We've run into a scenario lately where we need to run a very large workflow (huge data in intermediate steps) many times. We can't do this because Galaxy copies all intermediate steps to all notes, which would bog down the servers too much.

I asked about something similar before and John mentioned the feature to automatically delete intermediate step data in a workflow once it completed, was coming soon. Is that a feature now? That would help.

Ultimately though we can't be copying all this data around to all nodes. The network just isn't good enough, so I have an idea.

What if we have an option on the 'run workflow' screen to only run on one node (eliminating the neat Galaxy concurrency ability for that workflow unfortunately)? Then it just propagates the final step data.

Or maybe only copy to a couple other nodes, to keep concurrency.

If the job errored then in this case I think it should just throw out all the data, or propagate where it stopped.

I've been trying to work on implementing this myself but it's taking me a long time.
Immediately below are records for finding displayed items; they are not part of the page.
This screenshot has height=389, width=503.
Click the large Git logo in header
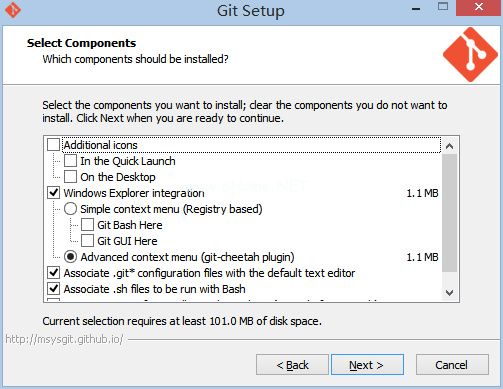coord(470,55)
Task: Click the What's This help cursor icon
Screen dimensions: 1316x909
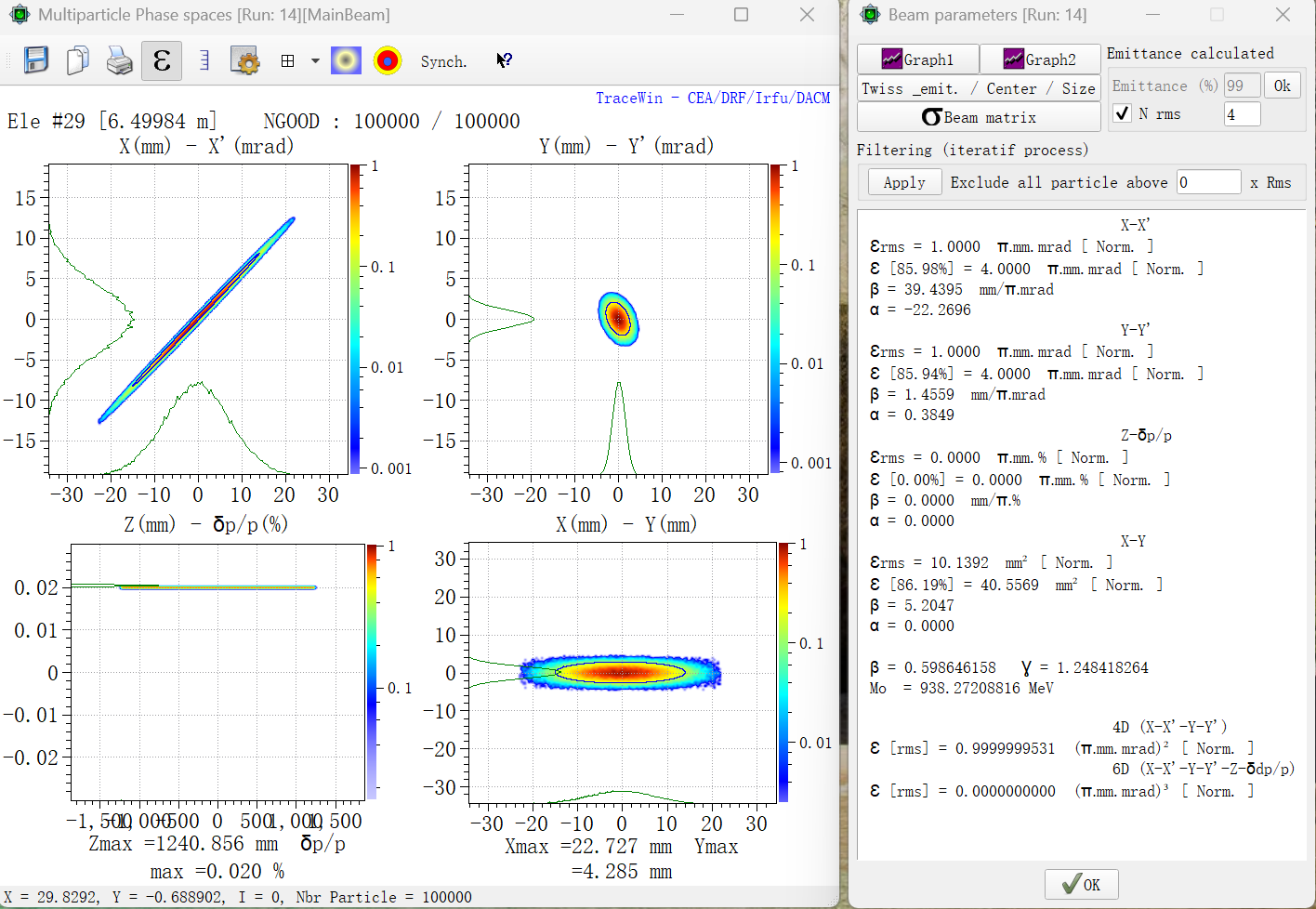Action: (x=504, y=61)
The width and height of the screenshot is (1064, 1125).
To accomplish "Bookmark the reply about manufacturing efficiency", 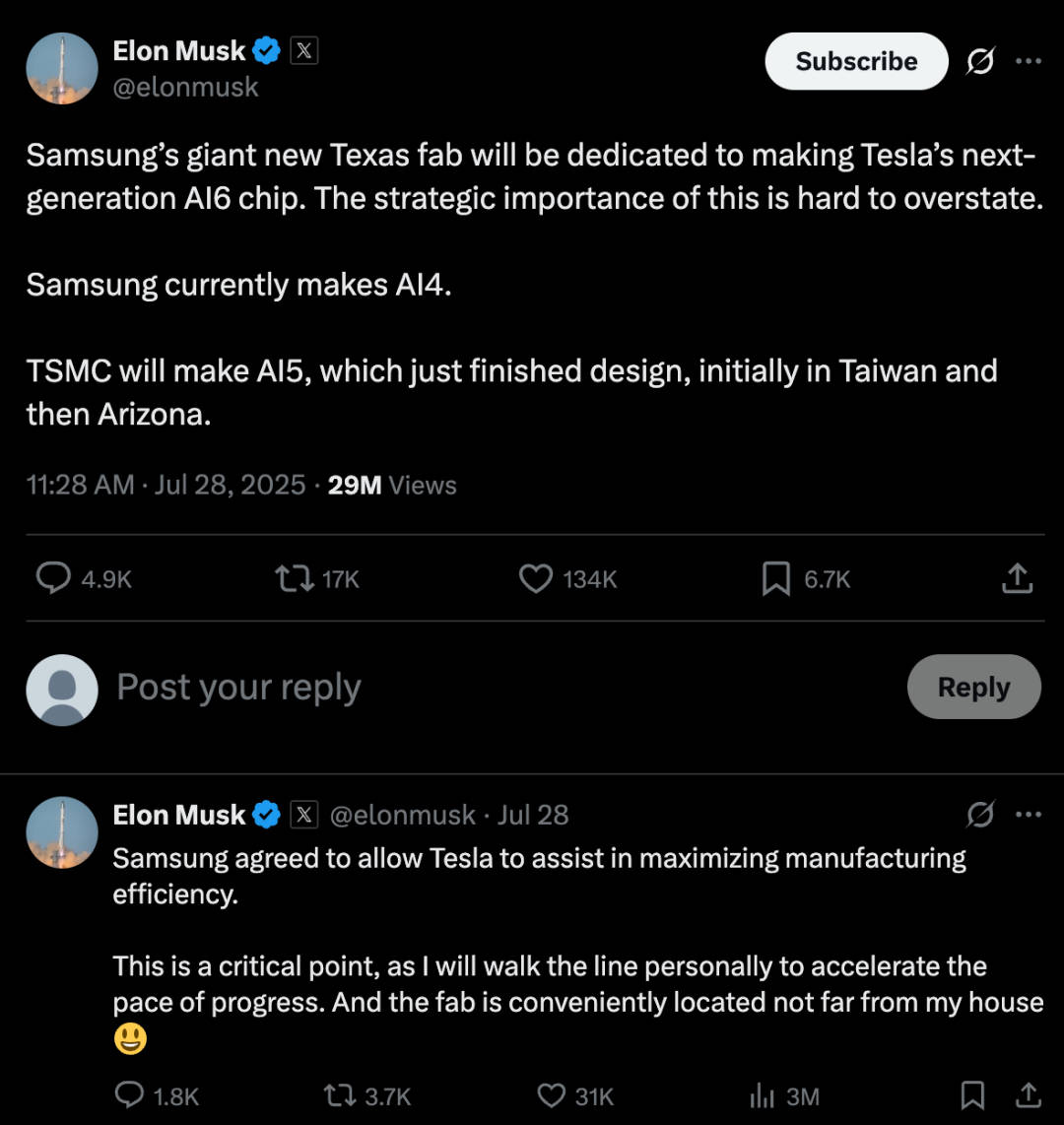I will click(x=972, y=1094).
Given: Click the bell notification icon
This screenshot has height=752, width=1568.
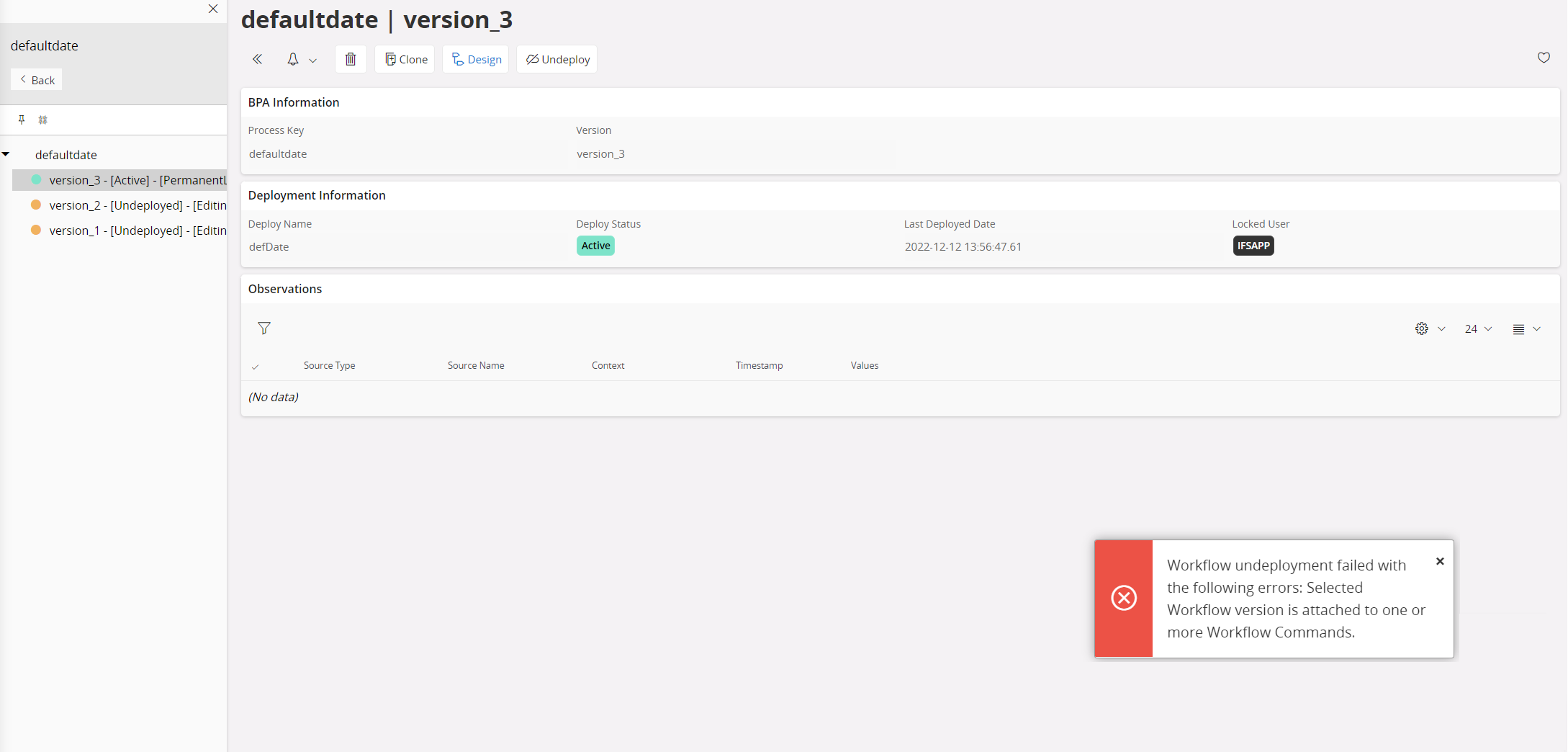Looking at the screenshot, I should [293, 59].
I only just started understanding the pyramid stack, and am putting in the checkbox in the run.mako template. I still need to learn the database schema, message passing, and how jobs are stored, and how to tell condor to only use 1 node, (and more I'm sure) in Galaxy. (I'm drowning)

This seems like a really important feature though as Galaxy gains more traction as a research tool for bigger projects that demand working with huge data, and running huge workflows many many times.